GIVEN INFORMATION Block Start
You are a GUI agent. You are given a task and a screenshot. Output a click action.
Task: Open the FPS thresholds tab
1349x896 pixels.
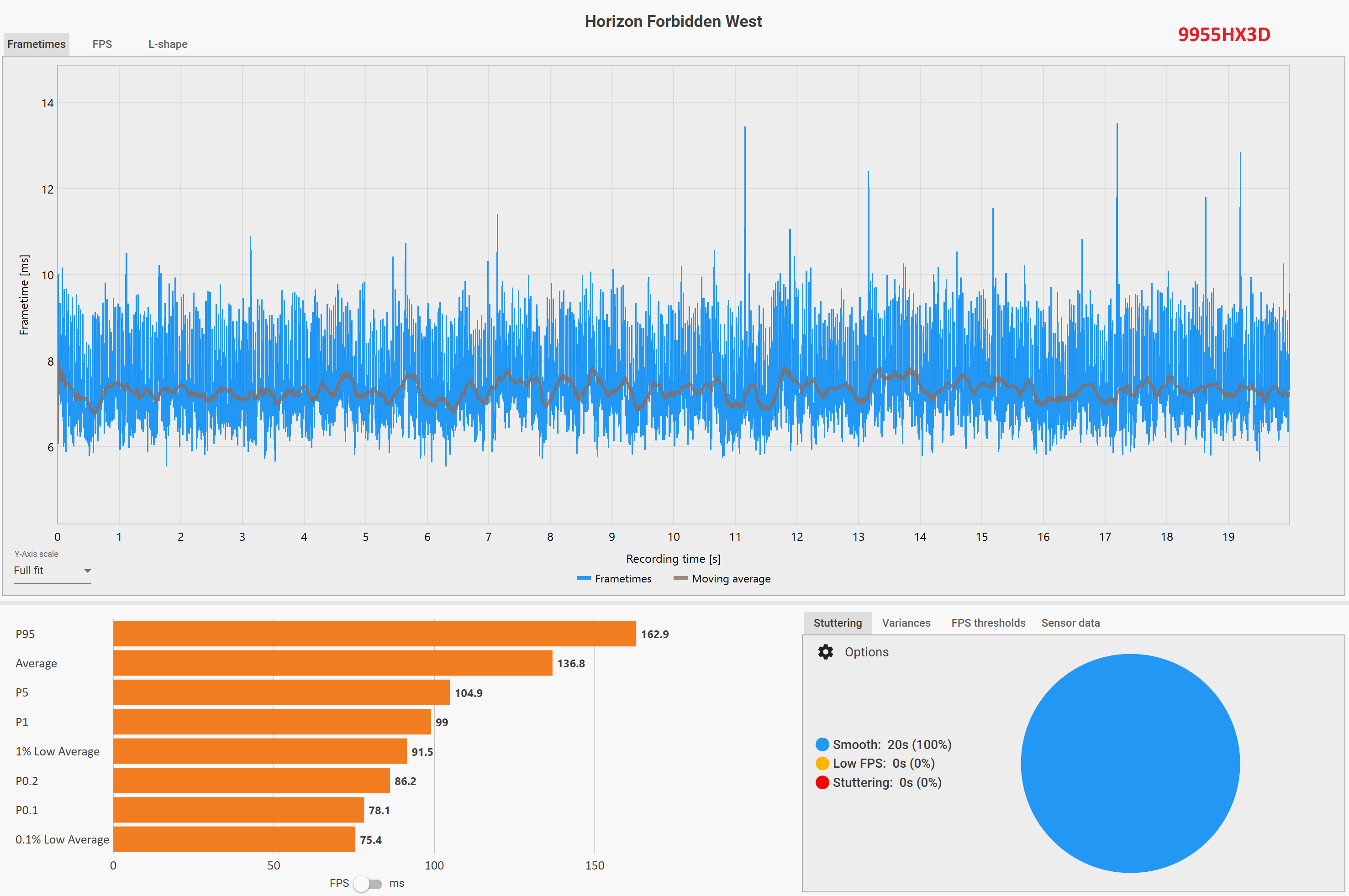[x=988, y=623]
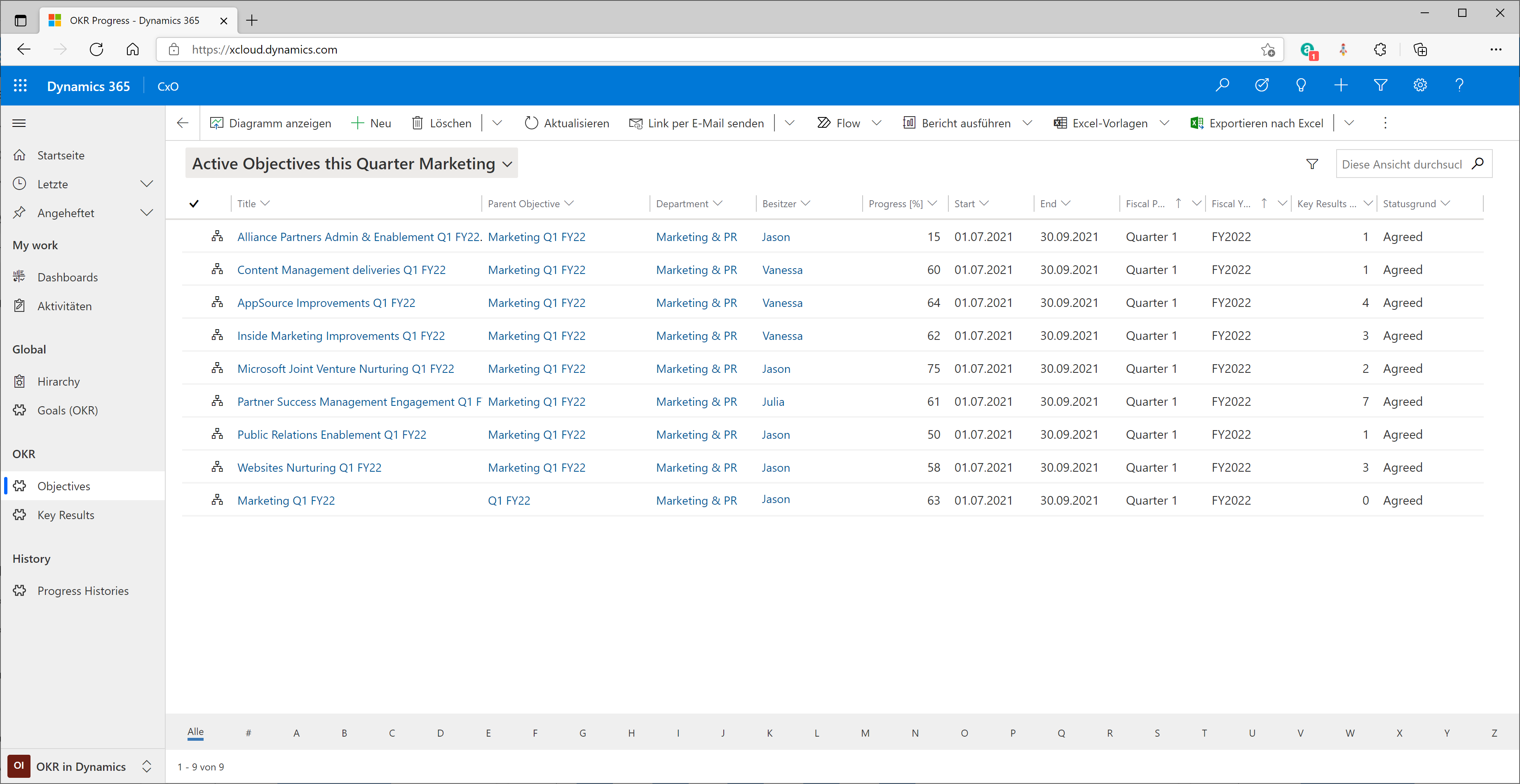Export data using Exportieren nach Excel icon
Screen dimensions: 1520x784
[x=1197, y=123]
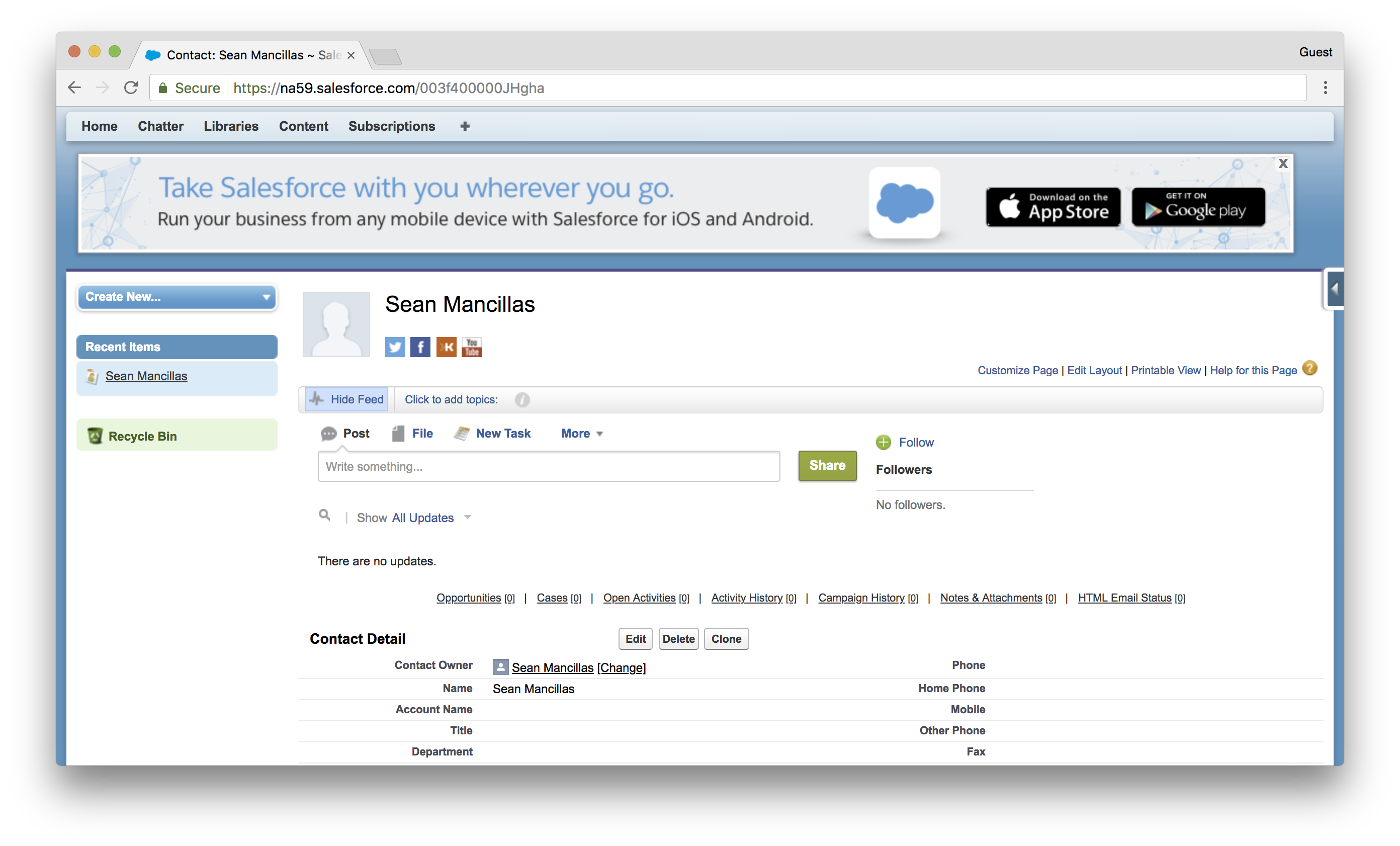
GIVEN INFORMATION Block End
Reproduce each record from above exactly; pictures do not belong in the copy.

### EXPECTED ANSWER
You are a GUI agent. You are given a task and a screenshot. Output a click action.
Task: Open the FPS thresholds tab
1349x896 pixels.
[x=988, y=623]
Export data using Exportieren nach Excel icon
Screen dimensions: 1520x784
[x=1197, y=123]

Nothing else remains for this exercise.